Je secoue la tête. J’aimerais tant qu’il arrête de parler et se décide à m’embrasser !
— Tu es sceptique ?
J’ai envie de hurler de frustration.
— Non, je... je n’en sais rien.
Pourquoi parle-t-il constamment ? Il ne se rend pas compte que c’est peut-être ma dernière chance d’avoir une expérience normale avec un garçon ? Que l’occasion ne se représentera peut-être plus jamais ?
— Et pourquoi n’y vas-tu pas, toi ?
— C’est une perte de temps ! Il est impossible de lire dans les pensées des gens ou de leur prédire l’avenir, n’est-ce pas ?
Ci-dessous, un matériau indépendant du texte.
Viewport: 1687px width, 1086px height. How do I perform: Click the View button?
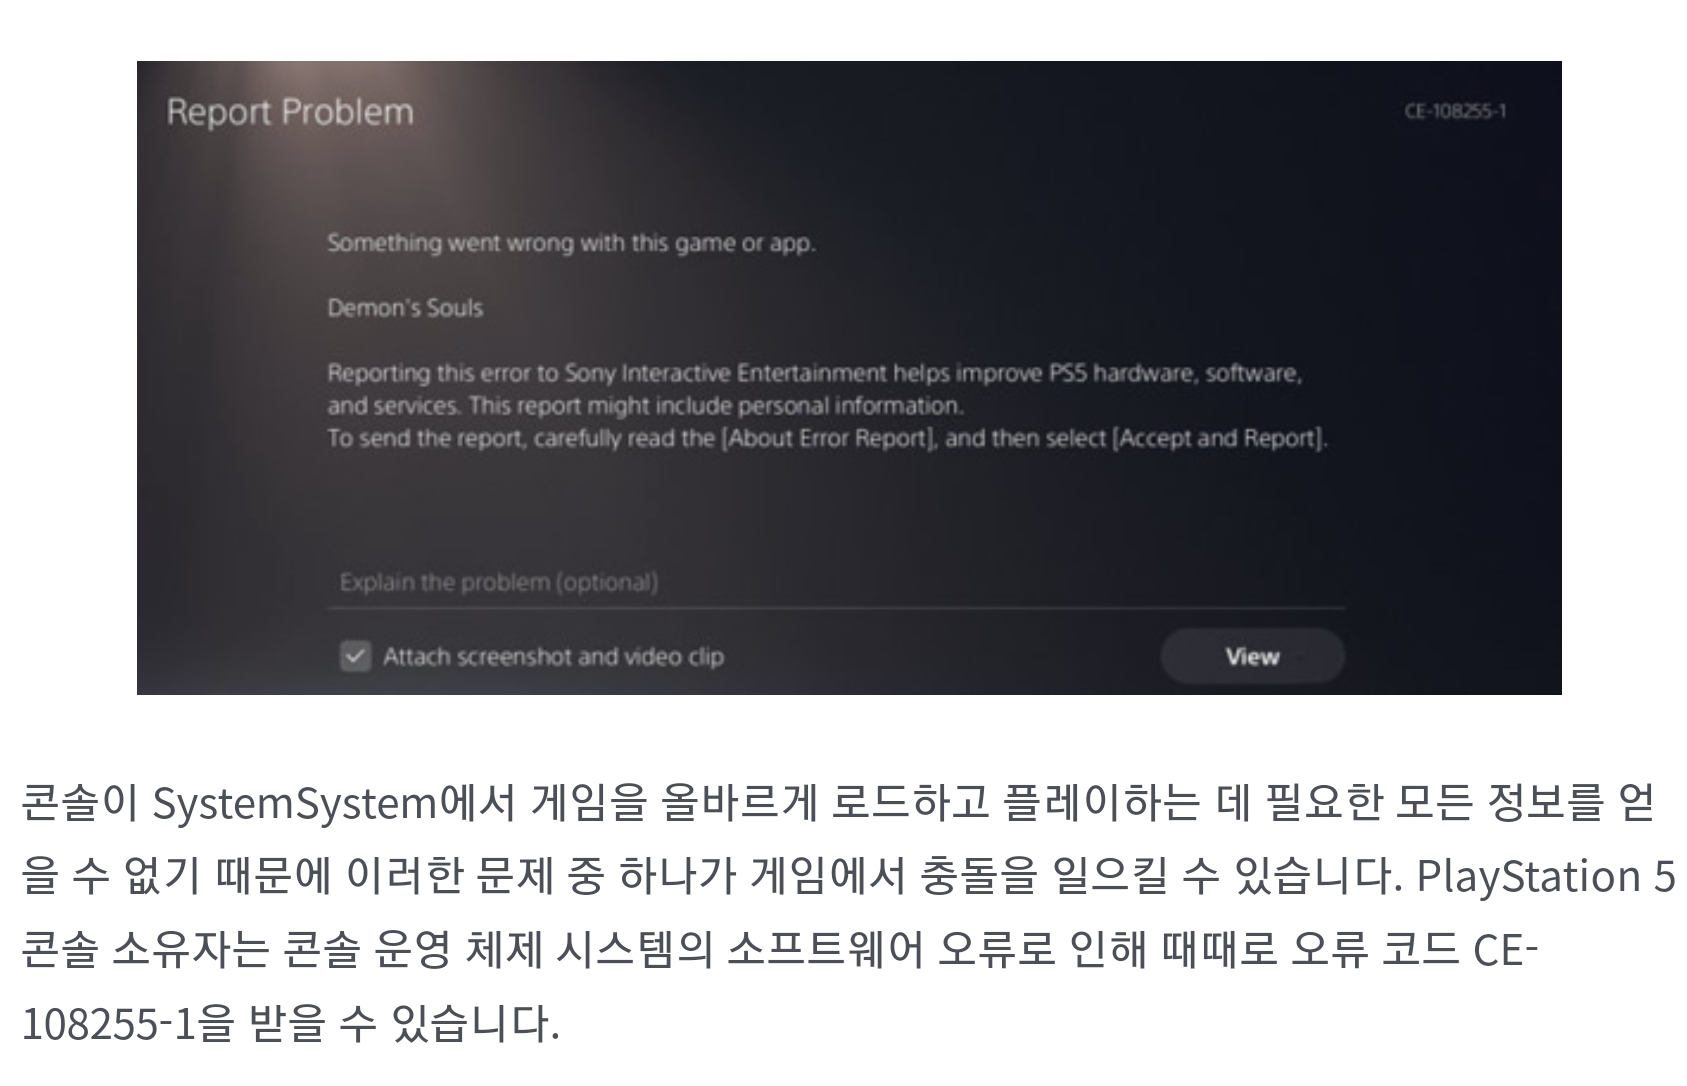click(1252, 656)

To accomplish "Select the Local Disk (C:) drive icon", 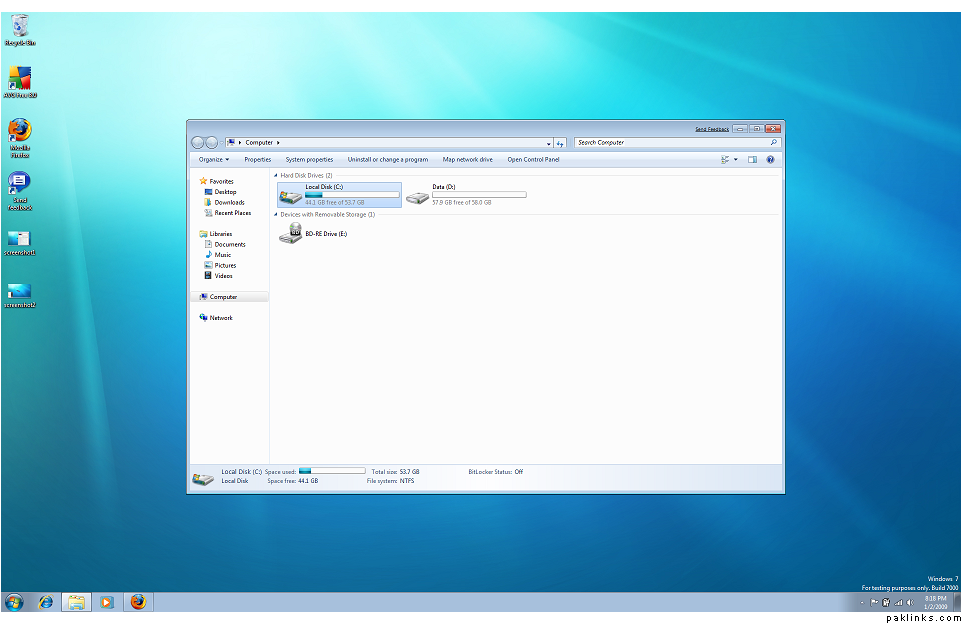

Je tourne les yeux vers la piscine, où les globes sont devenus roses et forment un cœur à la surface de l’eau.
Doucement, il attrape mon menton dans sa main et approche mon visage du sien.
— Tu sembles contrariée...
Voilà autre chose. Parfois il parle comme un surfeur californien de base, et puis, sans transition, on dirait qu’il sort en droite ligne des Hauts de Hurlevent.
Je glousse malgré moi.
— Non, pas du tout.
— Qu’y a-t-il de si drôle ?
J’ai un mouvement de recul quand il glisse les doigts sous ma frange. Il laisse retomber sa main et me regarde avec une telle expression de gentillesse que j’ai presque envie de lui dire la vérité.
— Que t’est-il arrivé ?
Je ne réponds pas. Parce que, ce soir, c’est le seul moment de l’année où j’ai le droit d’être quelqu’un d’autre, où je puisse enfin me décharger de la responsabilité de la disparition de tout ce à quoi je tenais. Ce soir, j’ai le droit de jouer, de plaire et de prendre des décisions spontanées que je regretterai peut-être. Parce que, ce soir, je ne suis plus Ever, mais Marie. Et si Damen est un comte de Fersen digne de ce nom, il va finir par se taire et m’embrasser.
— Je n’ai pas envie d’en parler.
Dans la piscine, les globes ont viré au rouge.
— De quoi aimerais-tu parler, alors ?
Ses yeux sont deux puits sans fond qui m’attirent irrésistiblement.
— Je ne veux pas parler du tout.
Je retiens mon souffle quand ses lèvres touchent enfin les miennes.